José Rafael Tobar

Personal information
- Full name: José Rafael Tobar Lemus
- Date of birth: 24 November 1975 (age 50)
- Place of birth: Turín, Ahuachapán, El Salvador
- Height: 1.77 m (5 ft 10 in)
- Position: Defender

Team information
- Current team: Alacranes Del Norte

Youth career
- 1990–1992: Turín

Senior career*
- Years: Team / Apps / (Gls)
- 1992–1995: Huracán
- 1995: Once Lobos
- 1996–2000: Luis Ángel Firpo
- 2000–2006: FAS
- 2007: Isidro Metapán
- 2007: Luis Ángel Firpo / 18 / (1)
- 2008–2009: Juventud Independiente / 28 / (1)
- 2009–2010: Nejapa / 8 / (0)
- 2010–: Alacranes Del Norte / 0 / (0)

International career
- 1998–2005: El Salvador / 7 / (0)

Managerial career
- 2013: El Salvador (Assistant coach)
- 2014–2015: El Salvador under-17
- 2018: El Salvador under-17
- 2020: Municipal Limeno (Assistant coach)
- 2021: Isidro Metapan (Fitness coach)
- 2023: Atletico Balboa (Assistant coach)
- 2023–2024: Torino

= Rafael Tobar =

Salvadoran football player (born 1975)

José Rafael Tobar Lemus (born 24 November 1975) is a Salvadoran football player who plays as defender for Alacranes Del Norte of El Salvador.

==Club career==
Tobar started his career at hometown club Turín in the third division and joined Salvadoran second division side Huracán in 1992. After a short spell at Once Lobos he made his debut at the highest domestic level, the Primera División de Fútbol de El Salvador, with Luis Ángel Firpo in 1996 and in 1998 he won the league title with them. After two more championships, he left Firpo for rivals FAS for whom he debuted in November 2000 against Atlético Balboa and with whom he won five league titles. In December 2006 Tobar was put on the transfer list and finally moved to Isidro Metapán only to rejoin Firpo for a season. He then had spells at Juventud Independiente and Nejapa who were later renamed Alacranes Del Norte.

==International career==
Tobar made his debut for El Salvador in a November 1998 friendly match against Honduras and has earned a total of 7 caps, scoring no goals. He has represented his country in 2 FIFA World Cup qualification matches and played at the 2005 UNCAF Nations Cup.
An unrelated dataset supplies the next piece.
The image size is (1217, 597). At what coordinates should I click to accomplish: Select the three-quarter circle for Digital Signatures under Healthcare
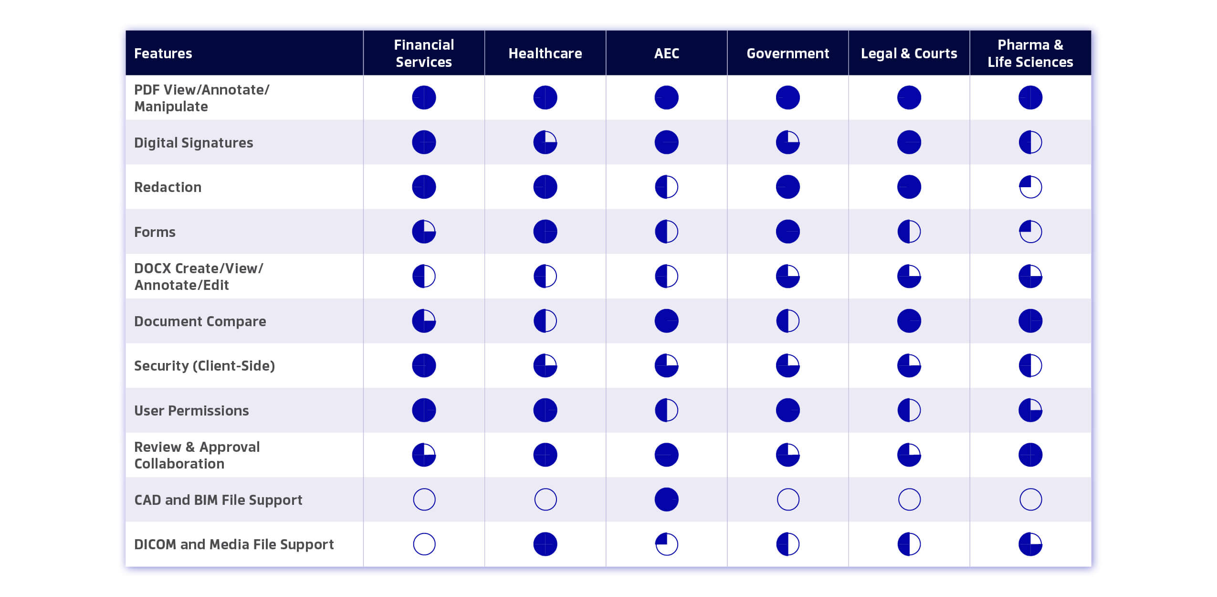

His final international game was an August 2005 friendly match against Paraguay.

==Honours==
- Primera División de Fútbol de El Salvador: 8
 1998/1999, 1999 Clausura, 2000 Clausura, 2002 Clausura, 2002 Apertura, 2003 Apertura, 2004 Apertura, 2005 Clausura

==Personal life==
Rafael met and married Claudia Lisset Chinchilla de Tobar. On 30 September 2021, It was announced on social media that Claudia had died; no diagnosis was given.